Dana 41 Rear Axle Identification
The Dana 41 rear axle was the standard production axle on the CJ2A, CJ3A, and CJ3B. This axle is what the basic jeep package came with unless it was upgraded by the dealer. This particular axle has a tall oval shaped housing with a large raised vertical portion in the cover for the ring gear. It will have the number 41 cast into the lower right support wing when facing the axle from the rear. see pictures
Dana 44 Rear Axle Identification
The Dana 44 rear axle is the heavy duty axle used by the Military and as a civilian option after 1945. The 44 was used on the stock M38, M38A1, and M170 military jeeps. On the CJ2A, CJ3A, CJ3B, and early CJ5 the Dana 44 was a dealer option or upgrade. The 44 is an off-center axle with a very large center chunk with a distinct shape. It will have the numbers 44 cast into the lower right support fin facing the axle from the rear. (see Pictures)

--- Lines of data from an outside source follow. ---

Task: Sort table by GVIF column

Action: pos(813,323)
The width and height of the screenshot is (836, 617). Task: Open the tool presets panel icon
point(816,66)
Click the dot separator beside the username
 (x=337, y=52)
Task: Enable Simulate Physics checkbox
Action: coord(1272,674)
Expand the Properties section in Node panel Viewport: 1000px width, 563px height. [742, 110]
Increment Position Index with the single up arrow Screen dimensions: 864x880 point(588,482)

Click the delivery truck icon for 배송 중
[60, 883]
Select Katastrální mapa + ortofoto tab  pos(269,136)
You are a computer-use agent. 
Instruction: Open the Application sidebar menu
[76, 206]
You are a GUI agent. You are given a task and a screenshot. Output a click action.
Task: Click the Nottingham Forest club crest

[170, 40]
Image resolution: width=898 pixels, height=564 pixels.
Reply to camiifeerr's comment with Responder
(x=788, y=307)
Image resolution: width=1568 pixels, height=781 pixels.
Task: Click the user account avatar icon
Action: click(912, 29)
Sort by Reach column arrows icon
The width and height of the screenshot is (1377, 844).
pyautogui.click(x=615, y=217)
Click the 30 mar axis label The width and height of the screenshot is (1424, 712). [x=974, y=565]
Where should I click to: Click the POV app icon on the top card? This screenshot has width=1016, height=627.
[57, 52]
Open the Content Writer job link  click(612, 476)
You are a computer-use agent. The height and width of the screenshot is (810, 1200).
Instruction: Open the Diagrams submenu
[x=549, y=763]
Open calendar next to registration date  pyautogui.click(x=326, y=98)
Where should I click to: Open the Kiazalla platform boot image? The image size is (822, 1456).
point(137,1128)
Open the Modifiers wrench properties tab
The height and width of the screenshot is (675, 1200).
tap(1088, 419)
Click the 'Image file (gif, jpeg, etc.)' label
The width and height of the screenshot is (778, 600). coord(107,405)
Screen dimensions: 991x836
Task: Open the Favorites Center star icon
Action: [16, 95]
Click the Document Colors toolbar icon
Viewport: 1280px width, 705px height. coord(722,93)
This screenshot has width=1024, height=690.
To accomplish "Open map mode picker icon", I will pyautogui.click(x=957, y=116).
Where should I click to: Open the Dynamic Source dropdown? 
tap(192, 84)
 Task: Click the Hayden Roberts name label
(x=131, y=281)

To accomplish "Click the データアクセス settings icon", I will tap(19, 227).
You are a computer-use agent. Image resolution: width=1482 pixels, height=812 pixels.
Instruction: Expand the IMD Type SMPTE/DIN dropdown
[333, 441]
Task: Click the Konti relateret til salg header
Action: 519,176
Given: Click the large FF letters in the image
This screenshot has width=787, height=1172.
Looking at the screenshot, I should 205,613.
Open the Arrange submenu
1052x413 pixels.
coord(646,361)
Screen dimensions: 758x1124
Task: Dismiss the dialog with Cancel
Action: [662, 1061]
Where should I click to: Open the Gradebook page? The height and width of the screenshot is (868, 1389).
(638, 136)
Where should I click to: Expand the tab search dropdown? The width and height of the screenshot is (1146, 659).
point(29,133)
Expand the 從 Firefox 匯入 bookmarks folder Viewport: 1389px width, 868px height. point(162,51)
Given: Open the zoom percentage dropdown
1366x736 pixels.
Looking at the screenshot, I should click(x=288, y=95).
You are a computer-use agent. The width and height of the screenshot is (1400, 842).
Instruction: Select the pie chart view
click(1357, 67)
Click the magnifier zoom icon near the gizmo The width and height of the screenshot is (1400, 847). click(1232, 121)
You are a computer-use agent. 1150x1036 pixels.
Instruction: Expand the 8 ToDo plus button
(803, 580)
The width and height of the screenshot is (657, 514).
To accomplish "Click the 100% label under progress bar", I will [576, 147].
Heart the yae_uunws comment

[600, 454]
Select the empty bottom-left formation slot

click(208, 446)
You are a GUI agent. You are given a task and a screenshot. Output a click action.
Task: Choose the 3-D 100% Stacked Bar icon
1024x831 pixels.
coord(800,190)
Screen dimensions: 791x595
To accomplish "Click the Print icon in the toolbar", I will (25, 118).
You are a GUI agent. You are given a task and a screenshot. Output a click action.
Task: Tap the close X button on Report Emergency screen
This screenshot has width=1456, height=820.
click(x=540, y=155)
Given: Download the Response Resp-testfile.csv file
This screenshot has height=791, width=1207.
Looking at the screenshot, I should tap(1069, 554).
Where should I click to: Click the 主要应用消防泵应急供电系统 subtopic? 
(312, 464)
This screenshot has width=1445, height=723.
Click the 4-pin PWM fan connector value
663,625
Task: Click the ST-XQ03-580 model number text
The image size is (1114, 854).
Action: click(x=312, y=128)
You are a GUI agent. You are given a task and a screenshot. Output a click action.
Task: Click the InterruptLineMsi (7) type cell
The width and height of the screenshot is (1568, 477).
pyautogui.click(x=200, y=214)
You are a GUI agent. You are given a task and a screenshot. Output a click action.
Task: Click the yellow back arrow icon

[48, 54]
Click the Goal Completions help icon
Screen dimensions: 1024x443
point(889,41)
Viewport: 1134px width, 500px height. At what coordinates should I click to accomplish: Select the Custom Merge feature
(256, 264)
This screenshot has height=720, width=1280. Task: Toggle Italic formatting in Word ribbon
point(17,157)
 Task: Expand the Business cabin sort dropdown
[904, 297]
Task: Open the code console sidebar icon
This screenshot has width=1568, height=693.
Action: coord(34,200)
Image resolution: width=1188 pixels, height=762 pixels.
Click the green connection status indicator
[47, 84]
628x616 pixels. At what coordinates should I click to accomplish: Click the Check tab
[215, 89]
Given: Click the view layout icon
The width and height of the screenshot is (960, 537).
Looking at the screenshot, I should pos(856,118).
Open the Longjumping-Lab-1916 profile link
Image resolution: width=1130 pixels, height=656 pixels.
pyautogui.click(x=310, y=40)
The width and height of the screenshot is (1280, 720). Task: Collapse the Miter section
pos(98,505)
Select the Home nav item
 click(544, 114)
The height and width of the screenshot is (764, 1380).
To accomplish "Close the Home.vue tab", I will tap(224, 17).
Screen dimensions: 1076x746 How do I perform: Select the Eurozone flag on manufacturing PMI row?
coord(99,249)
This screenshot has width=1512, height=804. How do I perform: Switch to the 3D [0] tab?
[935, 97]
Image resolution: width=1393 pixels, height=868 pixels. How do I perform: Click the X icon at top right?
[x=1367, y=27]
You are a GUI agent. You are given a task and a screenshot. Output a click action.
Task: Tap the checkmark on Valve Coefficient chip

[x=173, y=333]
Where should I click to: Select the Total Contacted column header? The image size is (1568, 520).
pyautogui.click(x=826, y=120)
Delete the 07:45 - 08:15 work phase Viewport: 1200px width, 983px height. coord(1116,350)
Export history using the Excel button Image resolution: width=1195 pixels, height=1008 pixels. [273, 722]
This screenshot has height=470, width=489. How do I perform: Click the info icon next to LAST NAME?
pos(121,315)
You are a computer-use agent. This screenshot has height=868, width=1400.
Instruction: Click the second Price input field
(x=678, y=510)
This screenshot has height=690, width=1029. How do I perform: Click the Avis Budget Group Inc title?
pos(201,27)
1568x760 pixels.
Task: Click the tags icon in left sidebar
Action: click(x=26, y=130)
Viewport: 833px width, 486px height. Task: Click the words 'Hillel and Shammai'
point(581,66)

Engine 134F Four Cylinder Over Head Intake Valve
Engine 134F Four Cylinder Over Head Intake (Over head Valve) Hurricane This engine produced a gross output of 75 hp (56 kW; 76 PS) at 4000 rpm and 114 lb·ft (155 N·m) of torque at 2000 rpm with a 7.5:1 compression ratio. It has four exhaust valves in the block and four intake valves in the head. This started production in 195o in the Willys pickup and later in the M38A1 military jeep in 1952 and CJ3B 1n 1953.
• 1950–1961 Willys Jeep Truck
• 1950–1961 Willys Jeep Wagon
• 1950 Willys-Overland Jeepster
• 1952–1971 Willys M38A1
• 1953 Willys 475A Lark
• 1953–1968 Willys CJ-3B
• 1955–1971 CJ-5
• 1956–1971 CJ-6
• 1966–1971 Jeepster Commando
Engine 134L Four Cylinder Flat Head
Willys 134L Four Cylinder Flat Head The engine displacement was 134.2 cu in (2,199 cc) with a 3.125 in (79.4 mm) bore and 4.375 in (111.1 mm) stroke, a very under square design. It was an L-head design, with valves parallel to the cylinders. Initial power output was 60 hp (45 kW; 61 PS) at 4000 rpm and 105 lb·ft (142 N·m) of torque at 2000 rpm with 6.48:1 compression. The L134 was phased out by the F-head or 134F beginning in 1952. There are two different styles of the 134L. The early engine in the jeeps is a chain timed motor (Approx. 1941-1946) The later 134L was a gear timed. See Pictures. To know if you have a chain timed or gear timed motor is normally pretty simple. The chain timed motor will have a short boss or flat plate molded into the casting just above the water pump (see picture of red engine) It will also have a large boss or flat casting on the passenger side of the motor just under where the oil filter is located. This is where the serial number is stamped. (also see red motor picture) The Gear timed motor will normally have a large boss or flat plate cast into the block just above the water pump this will have the serial number stamped into it. (see first black motor picture). Most of the time on the gear timed motors there will be a nickel size round boss under where the oil filter is located. (see second black motor picture) There is the rare occasion where there is a long boss under the oil filter on a gear timed motor, This is a military replacement engine or military aftermarket motor made post-WWII.